You are viewing a plain text version of this content. The canonical link for it is here.
Posted to dev@jackrabbit.apache.org by Greg Kick <gk...@kickstyle.net> on 2006/04/15 05:41:50 UTC

residual definition xml implementation

hello,

i have a quick question about node type definitions.  jackrabbit  
consistently (NodeTypeWriter, custom_nodetypes.xml, etc.) uses  
name="*" for residual definitions in the xml format.  however, p. 144  
of the jsr170 spec says that * is not a valid name and the attribute  
should be dropped for residual definitions.  so the question is  
whether it was used on purpose in jackrabbit or if this is a  
mistake.  i haven't looked at the code much, but it seems like it  
would actually be harder to implement with the * than without...   
anyway, a little insight would be appreciated because googleing the  
archives gave me nothing.

thanks,

greg kick
http://kickstyle.net/




Re: residual definition xml implementation

Posted by Greg Kick <gk...@kickstyle.net>.
hi,

On Apr 15, 2006, at 3:05 PM, Jukka Zitting wrote:

> Hi,
>
> On 4/15/06, Greg Kick <gk...@kickstyle.net> wrote:
>> well, i'm glad that jackrabbit behaves correctly internally.  the
>> reason i brought this up originally was because NodeTypeWriter
>> creates documents with the *.  i had wanted to create an xml schema
>> to check that a node definition was valid (i needed xml, not cnd).
>> so, i figured that i would do it by using xslt to transform the
>> definitions outputted by NodeTypeWriter into a schema, but since *
>> isn't a valid NCName it would fail. so the question is, if the *
>> isn't used internally, why is it reintroduced in the xml output?
>
> The reasons I outlined before apply to the node type xml format as
> well: 1) the JCR spec uses "*" as the name of residual definitions,
> and 2) the internal ItemDef.ANY_NAME matches "*" in string format.
>

I think that that is actually the crux right there.  When you say  
that the JCR spec uses "*" as the name, that's true, but only if it's  
the string representation in cases like ItemDefinition.getName().   
This seems to me to say since residual definitions have no name  
property (of type NAME), return "*".  And this has obvious advantages  
over returning null or something.  So with that, we're on the same  
page.  And further, I hadn't realized at first glance that  
jackrabbit's QName wasn't the standard java implementation, so that  
allows for some latitude even though QName.checkFormat 
(ItemDef.ANY_NAME.getLocalName()) still fails.
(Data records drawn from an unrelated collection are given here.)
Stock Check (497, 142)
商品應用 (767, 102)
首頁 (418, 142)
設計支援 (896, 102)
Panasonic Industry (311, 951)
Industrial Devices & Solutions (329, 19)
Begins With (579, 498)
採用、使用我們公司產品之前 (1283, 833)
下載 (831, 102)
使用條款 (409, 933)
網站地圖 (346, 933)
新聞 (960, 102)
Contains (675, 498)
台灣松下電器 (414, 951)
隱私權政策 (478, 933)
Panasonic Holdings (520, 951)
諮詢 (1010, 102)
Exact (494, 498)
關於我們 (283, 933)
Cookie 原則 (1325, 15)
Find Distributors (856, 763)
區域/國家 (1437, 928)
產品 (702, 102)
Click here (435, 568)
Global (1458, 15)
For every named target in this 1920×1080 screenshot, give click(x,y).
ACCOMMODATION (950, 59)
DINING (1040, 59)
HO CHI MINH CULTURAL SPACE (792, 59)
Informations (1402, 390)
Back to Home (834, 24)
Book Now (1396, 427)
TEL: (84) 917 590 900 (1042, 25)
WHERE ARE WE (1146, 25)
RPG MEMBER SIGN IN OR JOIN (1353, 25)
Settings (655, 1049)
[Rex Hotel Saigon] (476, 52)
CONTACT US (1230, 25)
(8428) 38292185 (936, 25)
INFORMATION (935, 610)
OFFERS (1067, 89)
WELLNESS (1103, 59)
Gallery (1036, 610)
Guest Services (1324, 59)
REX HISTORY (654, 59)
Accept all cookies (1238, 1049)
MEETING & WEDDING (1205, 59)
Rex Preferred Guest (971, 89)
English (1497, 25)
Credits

I just think that there needs to be a clearer differentiation between  
when the name is a NAME (from the spec) and when it is the String (in  
java) representation of that NAME.  I've spend so long debating this  
mostly because it seems that hacks like the QName misnomer and your  
xsl catch will continue to propagate throughout code for both  
jackrabbit and client apps if it isn't consistent.  Even right now,  
the name shows up in the NodeTypeWriter output as a  *, but not in  
the xml document or system views.  And we've identified that behavior  
throughout this discussion, but does it make sense that the  
marshaling mechanisms should give different results???  or results of  
different types (xs:string vs. xs:QName)???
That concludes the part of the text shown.